En Irak, la coordination entre les différentes forces militaires engagées dans la reconquête de Mossoul est bonne, ce qui est plutôt positif. De même, la coordination entre le gouvernement irakien et les Kurdes est satisfaisante, et les autres éléments militaires, notamment les milices populaires chiites, semblent jusqu’à présent sous contrôle.

Le gouvernement irakien a par ailleurs élaboré un plan pour la gouvernance de Mossoul après la reconquête. Une réunion ministérielle a récemment été organisée à Paris pour faire le point sur la question. Tout cela est bien sûr encourageant, mais à suivre malgré tout de très près.

Au plan humanitaire, le nombre de personnes déplacées depuis Mossoul est à l’heure actuelle sensiblement inférieur à nos prévisions, puisqu’il oscille, selon les estimations, entre 50 000 et 70 0000 personnes. Les Nations unies et les différentes agences engagées sont d’ores et déjà en capacité d’accueillir jusqu’à 100 000 déplacés, sachant que des camps supplémentaires sont en cours de construction, ce qui permettra de tripler ou de quadrupler ce nombre.

L’essentiel demeure qu’au-delà des opérations militaires, dont nul ne peut exactement prédire le terme et les conditions dans lesquelles elles s’achèveront, le gouvernement irakien soit capable de restaurer l’unité d’un pays dans lequel les facteurs de tension sont importants, notamment entre les Kurdes, les milices chiites et la Turquie, dont les forces militaires sont présentes au nord-ouest de l’Irak, ce qui suscite de fortes protestations dans la population.

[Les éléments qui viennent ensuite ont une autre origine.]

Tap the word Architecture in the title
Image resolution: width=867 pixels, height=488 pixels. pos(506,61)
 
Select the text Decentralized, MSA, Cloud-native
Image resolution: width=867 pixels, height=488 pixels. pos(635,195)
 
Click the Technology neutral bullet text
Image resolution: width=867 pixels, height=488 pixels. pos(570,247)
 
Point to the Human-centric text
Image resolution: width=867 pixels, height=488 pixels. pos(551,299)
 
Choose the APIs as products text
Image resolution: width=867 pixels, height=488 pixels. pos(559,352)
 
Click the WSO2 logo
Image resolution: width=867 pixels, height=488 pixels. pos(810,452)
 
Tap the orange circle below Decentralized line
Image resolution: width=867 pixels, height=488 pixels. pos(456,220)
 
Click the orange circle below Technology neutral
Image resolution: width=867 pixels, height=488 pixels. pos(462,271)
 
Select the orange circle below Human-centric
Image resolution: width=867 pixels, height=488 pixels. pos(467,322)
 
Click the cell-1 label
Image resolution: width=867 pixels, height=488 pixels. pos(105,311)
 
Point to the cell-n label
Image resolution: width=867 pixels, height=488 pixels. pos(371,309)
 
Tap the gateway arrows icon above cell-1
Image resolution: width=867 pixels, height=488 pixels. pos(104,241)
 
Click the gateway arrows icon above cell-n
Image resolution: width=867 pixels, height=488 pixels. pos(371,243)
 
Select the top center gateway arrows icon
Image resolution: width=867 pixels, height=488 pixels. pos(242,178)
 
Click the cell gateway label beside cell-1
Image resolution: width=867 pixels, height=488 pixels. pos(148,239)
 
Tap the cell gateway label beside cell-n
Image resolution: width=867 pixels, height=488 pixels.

Pour ce qui est du Yémen, j’insisterai d’abord sur la situation humanitaire, extrêmement critique, dans un pays qui est déjà l’un des plus pauvres de la région. Par ailleurs, les protagonistes du Golfe, au premier rang desquels l’Arabie saoudite, souhaitent en finir avec la belligérance. Nos amis saoudiens ont en effet compris qu’il n’y aurait pas de solution militaire, de même que leurs partenaires émiriens, qui semblent s’orienter de plus en plus vers la stricte défense de leurs intérêts et de leur sécurité, en particulier la protection du détroit de Bab-el-Mandeb, leur objectif étant plus largement de contenir la réelle menace que constitue le développement d’Al-Qaïda dans la péninsule arabique.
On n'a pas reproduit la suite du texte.